Pomalidomide, bortezomib, and dexamethasone at first relapse in lenalidomide-pretreated myeloma: A subanalysis of OPTIMISMM by clinical characteristics

Paul G Richardson*, Fredrik Schjesvold, Katja Weisel, Philippe Moreau, Larry D Anderson, Darrell White, Paula Rodriguez-Otero, Pieter Sonneveld, Monika Engelhardt, Matthew Jenner, Alessandro Corso, Jan Dürig, Michel Pavic, Morten Salomo, Meral Beksac, Albert Oriol, Jindriska Lindsay, Anna Marina Liberati, Monica Galli, Pawel RobakAlessandra Larocca, Munci Yagci, Filiz Vural, Abraham S Kanate, Ruiyun Jiang, Lara Grote, Teresa Peluso, Meletios Dimopoulos

*Corresponding author af dette arbejde
11 Citationer (Scopus)

Abstract

OBJECTIVE: We evaluated the efficacy and safety of pomalidomide, bortezomib, and dexamethasone (PVd) vs bortezomib and dexamethasone (Vd) by age, renal function, and high-risk cytogenetic abnormalities in lenalidomide-pretreated patients with multiple myeloma at first relapse.

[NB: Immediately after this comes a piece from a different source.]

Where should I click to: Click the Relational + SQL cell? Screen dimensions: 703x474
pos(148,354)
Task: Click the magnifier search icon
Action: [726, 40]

METHODS: OPTIMISMM was a phase 3, multicenter, open-label, randomized study (NCT01734928; N = 559). The primary endpoint was progression-free survival (PFS).

RESULTS: Overall, 226 patients had received one prior line of therapy. PVd significantly prolonged PFS vs Vd in patients aged ≤65 years (median, 22.0 vs 13.1 months; P = .0258) and >65 years (median, 17.6 vs 9.9 months; P = .0369). Median PFS in patients with renal impairment (RI; creatinine clearance <60 mL/min) was 15.1 months with PVd vs 9.5 months with Vd (hazard ratio [HR], 0.67 [95% CI, 0.34-1.34]). In patients without RI, median PFS was 22.0 vs 13.1 months (HR, 0.45 [95% CI, 0.27-0.76]). In patients with high-risk cytogenetics, median PFS was 14.7 vs 9.9 months (HR, 0.39 [95% CI, 0.13-1.17]). PVd significantly improved overall response rate vs Vd in all subgroups. The safety profile of PVd was consistent with previous reports.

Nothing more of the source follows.